Yule–Harding Trees, Random Binary Search Trees

Among the probability distributions that could be placed on the leaf-labeled binary trees with n leaves, perhaps the most frequently considered, along with the uniform distribution of Section 4, is the $\beta =0$ case of the beta-splitting model. This model corresponds to the random binary search trees, which are identical to Yule or Yule–Harding trees in phylogenetics (Fuchs 2025), except for the convention that random binary search trees are typically indexed by the number of internal nodes and Yule–Harding trees are indexed by the number of leaves. We index trees by the number of leaves, considering random binary search trees in which all internal nodes have two children so that the total number of internal nodes is $n-1$ when the number of leaves is n.

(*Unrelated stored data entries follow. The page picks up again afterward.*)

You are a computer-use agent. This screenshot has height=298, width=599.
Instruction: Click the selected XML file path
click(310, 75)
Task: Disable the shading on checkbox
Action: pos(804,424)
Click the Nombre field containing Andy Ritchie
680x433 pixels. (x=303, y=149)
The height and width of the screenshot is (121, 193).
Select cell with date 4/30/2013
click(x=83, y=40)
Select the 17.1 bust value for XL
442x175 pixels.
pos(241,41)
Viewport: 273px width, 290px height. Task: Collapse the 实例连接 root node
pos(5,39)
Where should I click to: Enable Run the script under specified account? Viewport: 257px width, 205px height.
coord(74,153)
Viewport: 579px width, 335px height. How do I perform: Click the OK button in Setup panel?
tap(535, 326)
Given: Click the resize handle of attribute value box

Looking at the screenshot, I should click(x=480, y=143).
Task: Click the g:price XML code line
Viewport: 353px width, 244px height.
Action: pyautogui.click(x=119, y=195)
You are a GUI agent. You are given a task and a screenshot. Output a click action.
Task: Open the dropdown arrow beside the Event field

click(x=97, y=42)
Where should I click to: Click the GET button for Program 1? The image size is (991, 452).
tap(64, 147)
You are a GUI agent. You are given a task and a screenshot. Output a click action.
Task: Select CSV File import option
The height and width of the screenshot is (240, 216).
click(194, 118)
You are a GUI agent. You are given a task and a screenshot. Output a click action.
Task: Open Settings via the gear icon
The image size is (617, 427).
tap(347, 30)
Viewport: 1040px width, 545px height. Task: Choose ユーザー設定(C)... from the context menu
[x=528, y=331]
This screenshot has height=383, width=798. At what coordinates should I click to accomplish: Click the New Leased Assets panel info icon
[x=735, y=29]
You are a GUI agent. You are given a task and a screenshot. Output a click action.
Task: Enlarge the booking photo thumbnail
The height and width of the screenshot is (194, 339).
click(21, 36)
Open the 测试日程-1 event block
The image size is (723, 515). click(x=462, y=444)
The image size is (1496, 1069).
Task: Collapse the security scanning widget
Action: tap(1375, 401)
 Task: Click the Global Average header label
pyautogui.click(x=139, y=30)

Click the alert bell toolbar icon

To be precise, we start with a standard random binary search tree on $n-1$ (internal) nodes and attach a layer of n external nodes, i.e., we give a second child to all (internal) nodes having one child, and give two children to all leaves. The random CP rank of a tree under this model is denoted by $S_n$ (S for search tree).

For these trees, the height $H_n$ satisfies (Devroye 1986, Theorem 5.1)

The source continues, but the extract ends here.